### What the exercise asks
While you copy the lines below, skip the pictures and keep the rest exact.

### Data for processing
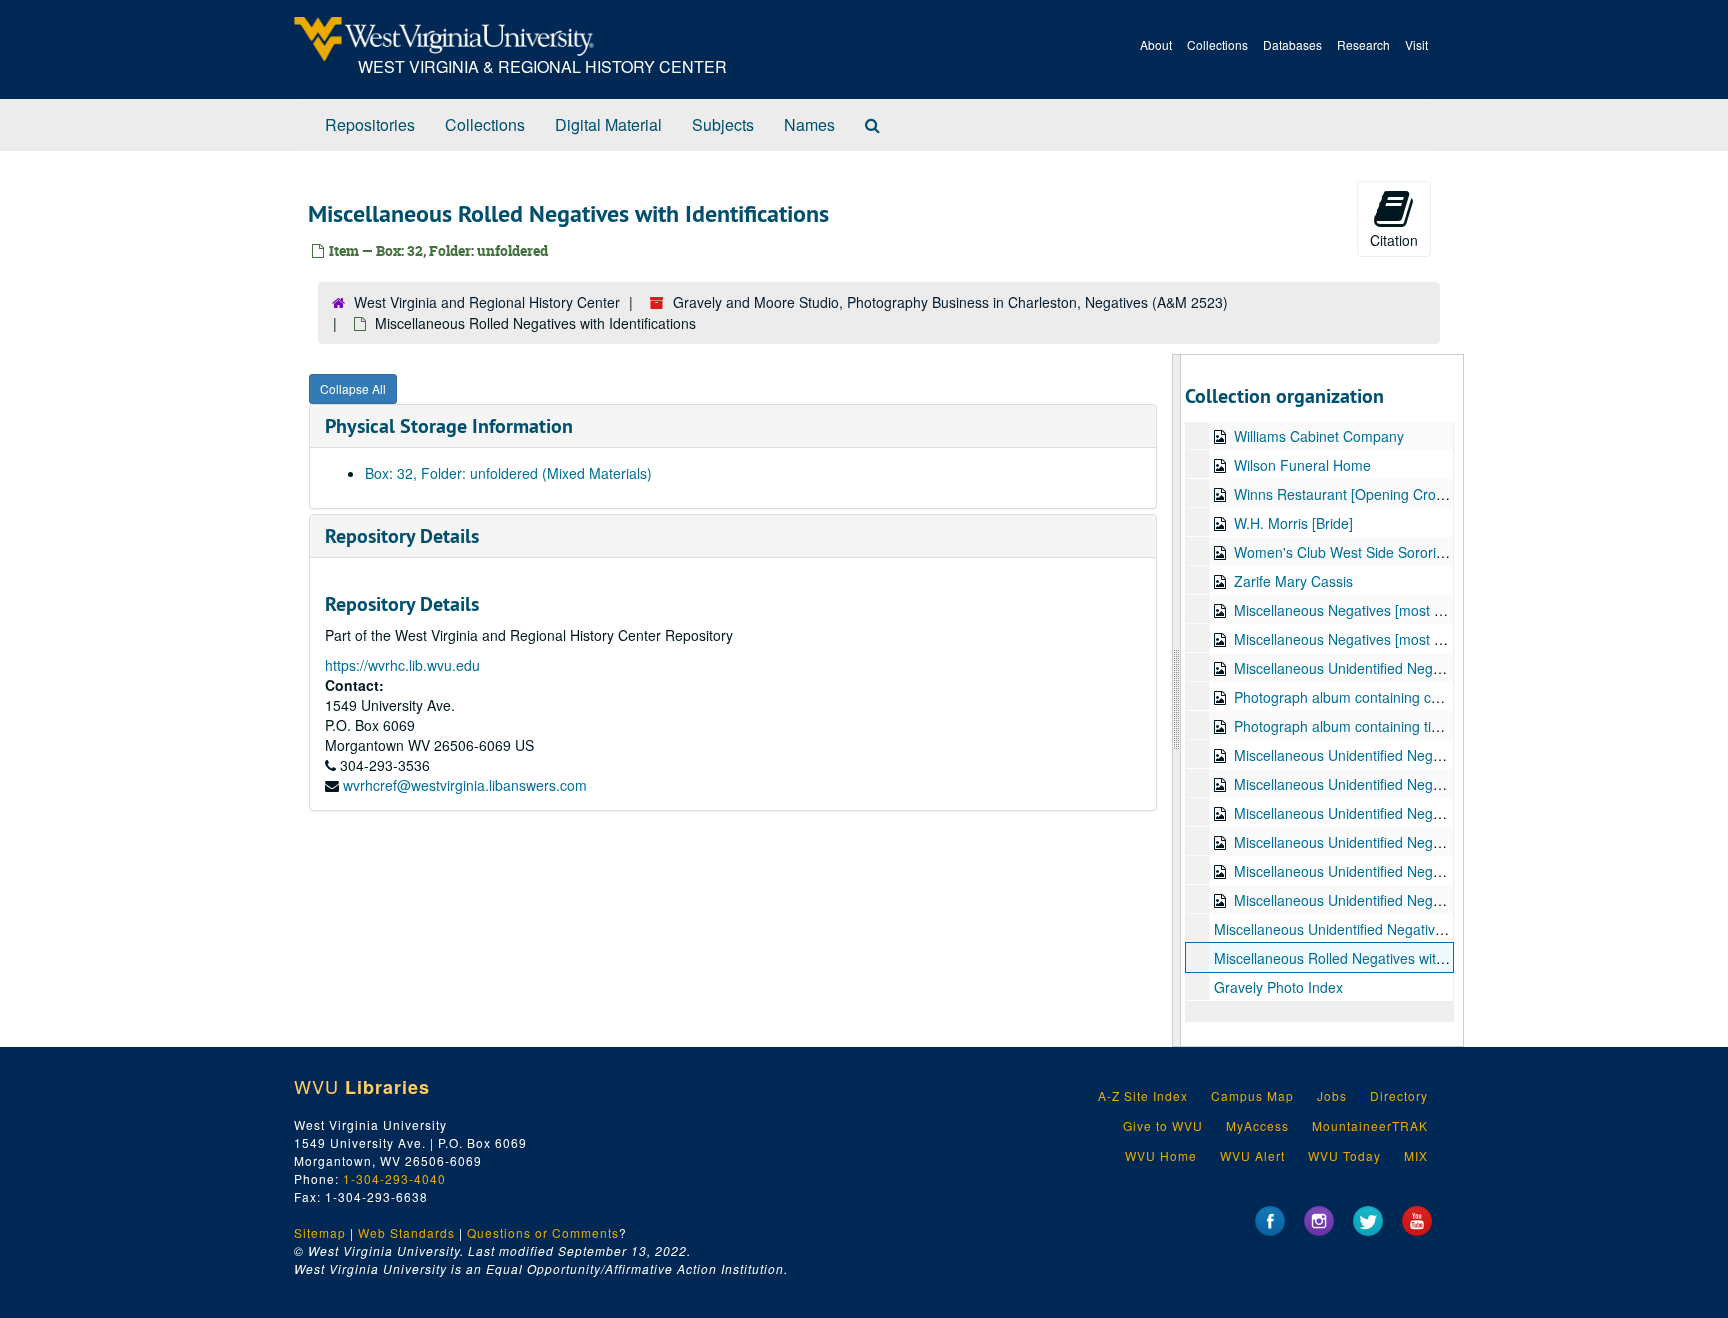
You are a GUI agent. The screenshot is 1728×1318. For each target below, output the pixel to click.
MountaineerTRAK (1370, 1125)
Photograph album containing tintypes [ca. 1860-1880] (1405, 726)
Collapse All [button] (353, 388)
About (1156, 44)
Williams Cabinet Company (1319, 436)
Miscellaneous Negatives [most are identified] (1377, 610)
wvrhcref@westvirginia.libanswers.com (465, 785)
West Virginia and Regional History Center (487, 302)
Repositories (370, 124)
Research (1363, 44)
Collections (1217, 44)
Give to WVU (1163, 1125)
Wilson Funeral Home (1302, 465)
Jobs (1332, 1095)
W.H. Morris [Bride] (1293, 523)
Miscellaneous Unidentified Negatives (1352, 668)
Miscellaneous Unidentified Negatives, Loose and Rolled (1391, 929)
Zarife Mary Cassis (1293, 581)
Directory (1399, 1095)
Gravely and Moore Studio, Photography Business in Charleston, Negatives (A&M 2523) (950, 302)
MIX (1416, 1155)
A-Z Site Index (1143, 1095)
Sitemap (320, 1232)
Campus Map (1252, 1095)
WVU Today (1344, 1155)
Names (809, 124)
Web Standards (406, 1232)
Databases (1292, 44)
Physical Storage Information (449, 426)
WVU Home (1161, 1155)
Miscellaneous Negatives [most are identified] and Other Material (1438, 639)
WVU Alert (1252, 1155)
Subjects (723, 124)
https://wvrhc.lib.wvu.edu (402, 665)
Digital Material (608, 124)
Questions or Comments (543, 1232)
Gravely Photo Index (1278, 987)
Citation (1394, 240)
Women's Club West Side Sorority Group (1362, 552)
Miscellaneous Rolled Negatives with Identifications (1374, 958)
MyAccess (1257, 1125)
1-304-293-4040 (394, 1178)
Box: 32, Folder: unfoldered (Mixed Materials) (508, 473)
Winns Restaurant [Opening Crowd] (1346, 494)
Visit (1416, 44)
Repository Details (402, 536)
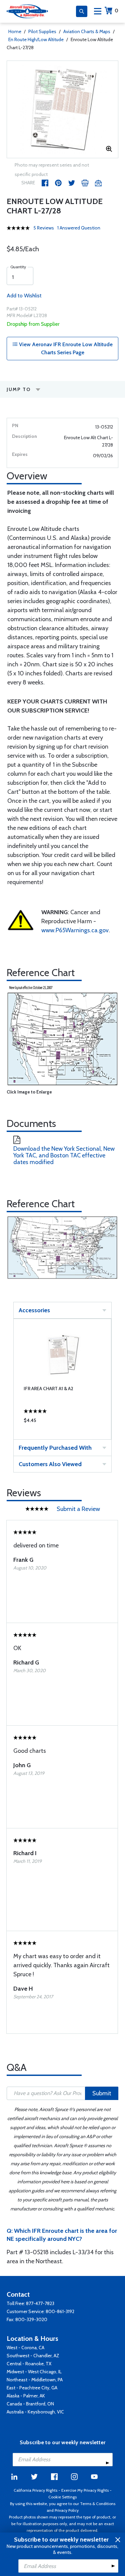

### Task result
You are a GUI agent. The screenshot is 1728×1318. For each target below, output the pixel to click.
MountaineerTRAK (1370, 1125)
Photograph album containing tintypes [ca. 1860-1880] (1405, 726)
Collapse All [button] (353, 388)
About (1156, 44)
Williams Cabinet Company (1319, 436)
Miscellaneous Negatives [most are identified] (1377, 610)
wvrhcref@westvirginia.libanswers.com (465, 785)
West Virginia and Regional History Center (487, 302)
Repositories (370, 124)
Research (1363, 44)
Collections (1217, 44)
Give to WVU (1163, 1125)
Wilson Funeral Home (1302, 465)
Jobs (1332, 1095)
W.H. Morris [Bride] (1293, 523)
Miscellaneous Unidentified Negatives (1352, 668)
Miscellaneous Unidentified Negatives, Loose and Rolled (1391, 929)
Zarife Mary Cassis (1293, 581)
Directory (1399, 1095)
Gravely and Moore Studio, Photography Business in Charleston, Negatives (A&M 2523) (950, 302)
MIX (1416, 1155)
A-Z Site Index (1143, 1095)
Sitemap (320, 1232)
Campus Map (1252, 1095)
WVU Today (1344, 1155)
Names (809, 124)
Web Standards (406, 1232)
Databases (1292, 44)
Physical Storage Information (449, 426)
WVU Home (1161, 1155)
Miscellaneous Negatives [most are identified] and Other Material (1438, 639)
WVU Alert (1252, 1155)
Subjects (723, 124)
https://wvrhc.lib.wvu.edu (402, 665)
Digital Material (608, 124)
Questions or Comments (543, 1232)
Gravely Photo Index (1278, 987)
Citation (1394, 240)
Women's Club West Side Sorority Group (1362, 552)
Miscellaneous Rolled Negatives with Identifications (1374, 958)
MyAccess (1257, 1125)
1-304-293-4040 (394, 1178)
Box: 32, Folder: unfoldered (Mixed Materials) (508, 473)
Winns Restaurant [Opening Crowd] (1346, 494)
Visit (1416, 44)
Repository Details (402, 536)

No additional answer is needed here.